▶ _Exercise description_: Please write out the whole listing that follows exactly; the pictures stay out.

= = = =

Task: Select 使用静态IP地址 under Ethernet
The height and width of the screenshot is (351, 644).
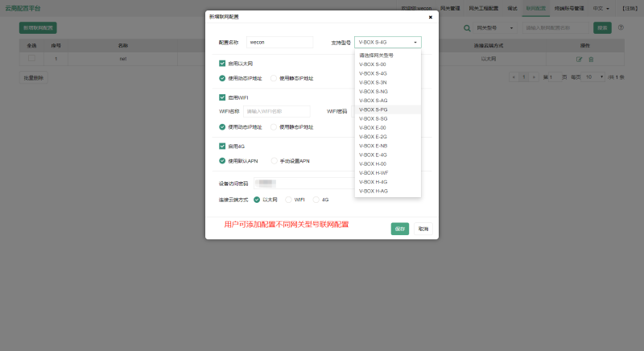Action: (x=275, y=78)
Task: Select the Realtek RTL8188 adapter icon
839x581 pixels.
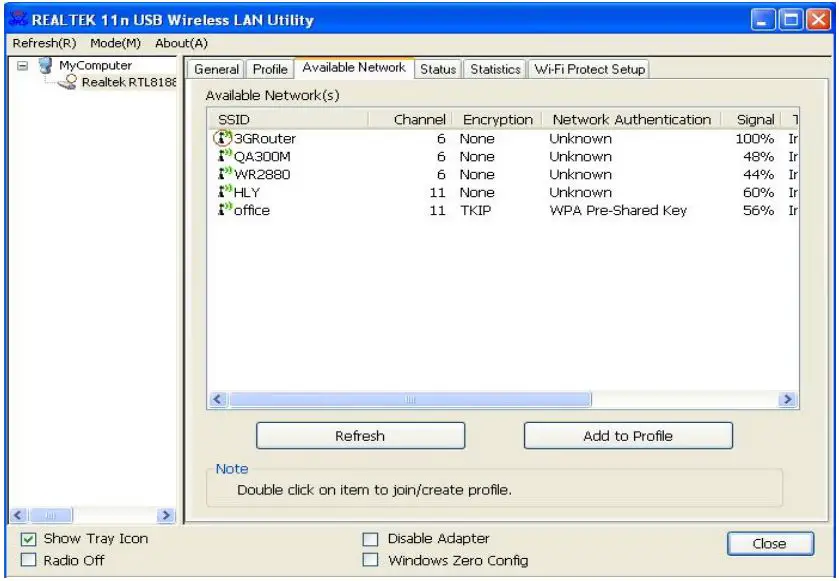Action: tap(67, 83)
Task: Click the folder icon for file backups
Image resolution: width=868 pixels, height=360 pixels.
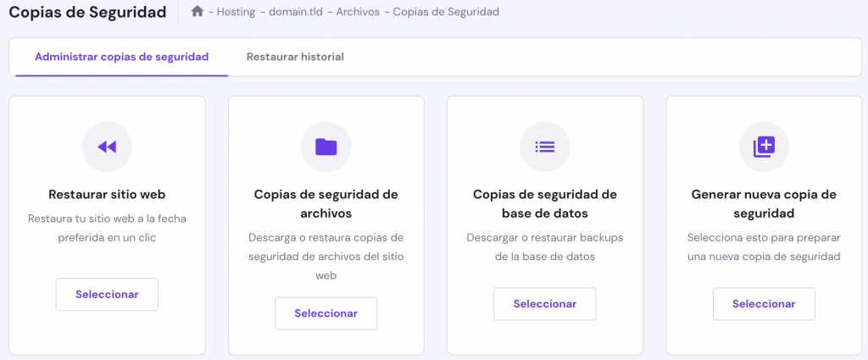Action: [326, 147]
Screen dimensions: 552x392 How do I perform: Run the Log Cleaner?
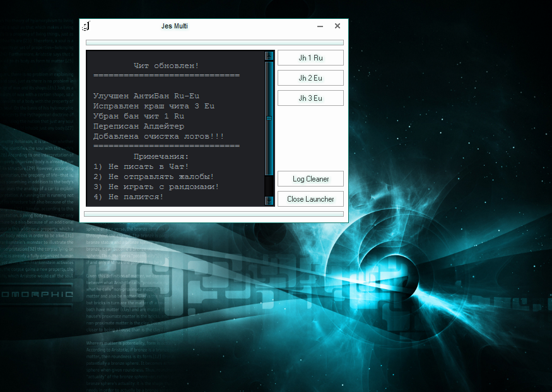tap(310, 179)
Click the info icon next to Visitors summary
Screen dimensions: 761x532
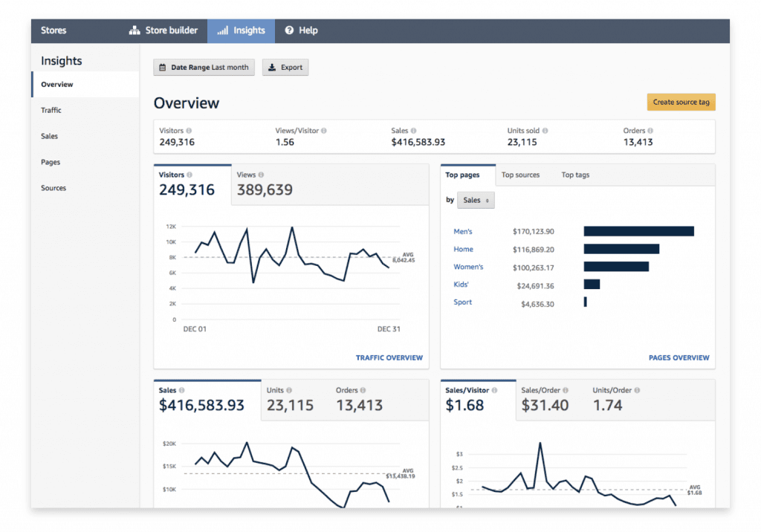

= = = =

▶ _Reply_:
Task: Select 使用静态IP地址 under Ethernet
The height and width of the screenshot is (351, 644).
Action: (x=275, y=78)
Task: Select the Realtek RTL8188 adapter icon
839x581 pixels.
Action: tap(67, 83)
Task: Click the folder icon for file backups
Image resolution: width=868 pixels, height=360 pixels.
Action: [326, 147]
Screen dimensions: 552x392 How do I perform: Run the Log Cleaner?
tap(310, 179)
Click the info icon next to Visitors summary
Screen dimensions: 761x532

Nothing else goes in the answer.